How to ignore 1 of the 2 GPUs on my machine

I’m trying to run a piece of code on a different machine than it was written on. On this new machine, there are two GPUs: a Teska K40c and an NVIDIA GeForce GTX 650. The problem seems to be with the second one. Running ] test CUDA gives the following error:

┌ Info: System information:
│ CUDA toolkit 11.4.1, artifact installation
│ CUDA driver 11.4.0
│ NVIDIA driver 470.57.2
│ 
│ Libraries: 
│ - CUBLAS: 11.5.4
│ - CURAND: 10.2.5
│ - CUFFT: 10.5.1
│ - CUSOLVER: 11.2.0
│ - CUSPARSE: 11.6.0
│ - CUPTI: 14.0.0
│ - NVML: 11.0.0+470.57.2
│ - CUDNN: 8.20.2 (for CUDA 11.4.0)
│ - CUTENSOR: 1.3.0 (for CUDA 11.2.0)
│ 
│ Toolchain:
│ - Julia: 1.6.2
│ - LLVM: 11.0.1
│ - PTX ISA support: 3.2, 4.0, 4.1, 4.2, 4.3, 5.0, 6.0, 6.1, 6.3, 6.4, 6.5, 7.0
│ - Device capability support: sm_35, sm_37, sm_50, sm_52, sm_53, sm_60, sm_61, sm_62, sm_70, sm_72, sm_75, sm_80
│ 
│ 2 devices:
│   0: Tesla K40c (sm_35, 11.107 GiB / 11.173 GiB available)
└   1: NVIDIA GeForce GTX 650 (sm_30, 900.750 MiB / 978.188 MiB available)
┌ Warning: Your NVIDIA GeForce GTX 650 GPU does not meet the minimal required compute capability (3.0.0 < 3.5).
│ Some functionality might be unavailable.
└ @ CUDA ~/.julia/packages/CUDA/9T5Sq/src/state.jl:237
ERROR: LoadError: BoundsError: attempt to access 1-element Vector{Any} at index [0:1]
Stacktrace:
 [1] throw_boundserror(A::Vector{Any}, I::Tuple{UnitRange{Int64}})
   @ Base ./abstractarray.jl:651
 [2] checkbounds
   @ ./abstractarray.jl:616 [inlined]
 [3] getindex(A::Vector{Any}, I::UnitRange{Int64})
   @ Base ./array.jl:807
 [4] top-level scope
   @ ~/.julia/packages/CUDA/9T5Sq/test/runtests.jl:158
 [5] include(fname::String)
   @ Base.MainInclude ./client.jl:444
 [6] top-level scope
   @ none:6
in expression starting at /home/jpereira/.julia/packages/CUDA/9T5Sq/test/runtests.jl:158
ERROR: Package CUDA errored during testing

Running the CUDA.jl introductory example gives a similar error:

julia> x_d = CUDA.fill(1.0f0, N);
julia> y_d = CUDA.fill(2.0f0, N);
julia> y_d .+= x_d
ERROR: Device capability v3.0.0 not supported by available toolchain

Altough I am not sure, it seems the issue is with the lack of support for compute capability 3.5 by the NVIDIA GeForce GTX 650 (according to https://developer.nvidia.com/cuda-gpus).
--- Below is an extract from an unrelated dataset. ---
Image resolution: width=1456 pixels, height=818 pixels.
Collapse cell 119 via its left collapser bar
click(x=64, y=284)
Is there a way for me to just ignore this GPU and use the Tesla K40c only?
Thank you

Select a device at the start of your session using device!, or use the CUDA_VISIBLE_DEVICES environment variable.

The bounds error is strange though, could you file an issue with more details?
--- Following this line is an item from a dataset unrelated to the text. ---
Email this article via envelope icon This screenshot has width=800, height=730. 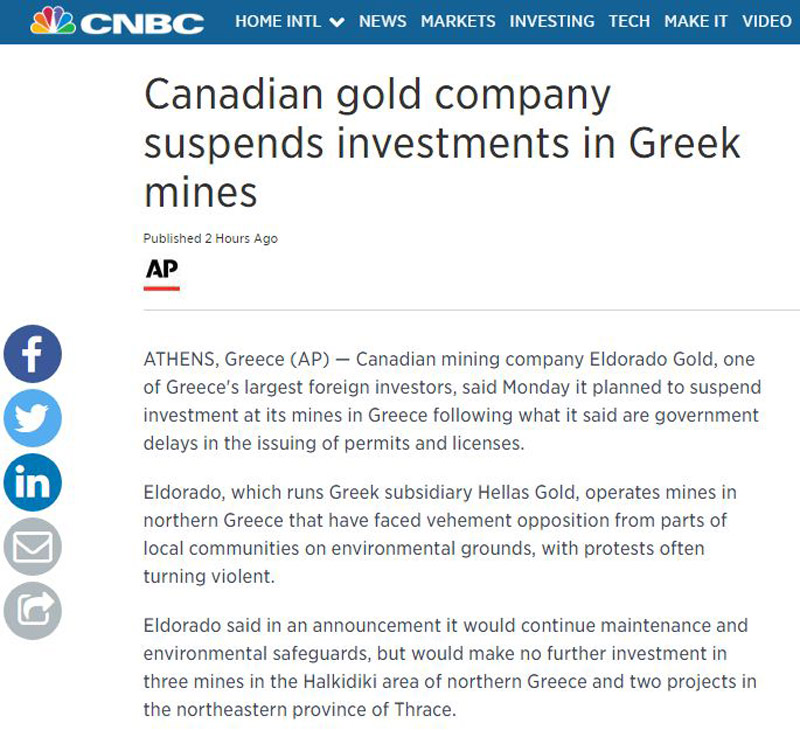click(x=33, y=546)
I’ve tried setting the device!, but the error complaining about the lack of compute compatibility remains.
How can I set the CUDA_VISIBLE_DEVICES environment variable?

That depends on your platform and how you execute Julia.

On Linux you just do CUDA_VISIBLE_DEVICES=1 julia in your shell.

I’m working on Linux Ubuntu 18.04.
Since the Tesla K40 is on device number 0, I used CUDA_VISIBLE_DEVICES=0 julia. It now shows:

julia> CUDA.devices()
CUDA.DeviceIterator() for 1 devices:
0. Tesla K40c

So the NVIDIA GeForce GTX 650 is ignored. I was now able to successfully run the tests. Although they take forever:

                                          |          | ---------------- GPU ---------------- | ---------------- CPU ---------------- |
Test                             (Worker) | Time (s) | GC (s) | GC % | Alloc (MB) | RSS (MB) | GC (s) | GC % | Alloc (MB) | RSS (MB) |
initialization                        (2) |     7.70 |   0.00 |  0.0 |       0.00 |    62.88 |   0.22 |  2.8 |     548.43 |   835.81 |
gpuarrays/indexing scalar             (2) |    57.20 |   0.00 |  0.0 |       0.01 |    69.12 |   1.63 |  2.9 |    4499.45 |   835.81 |
gpuarrays/reductions/reducedim!       (2) |   189.36 |   0.01 |  0.0 |       1.03 |    70.12 |  10.21 |  5.4 |   18727.28 |   914.50 |

A follow-up question now is: how can I set this environment variable by default, on this machine?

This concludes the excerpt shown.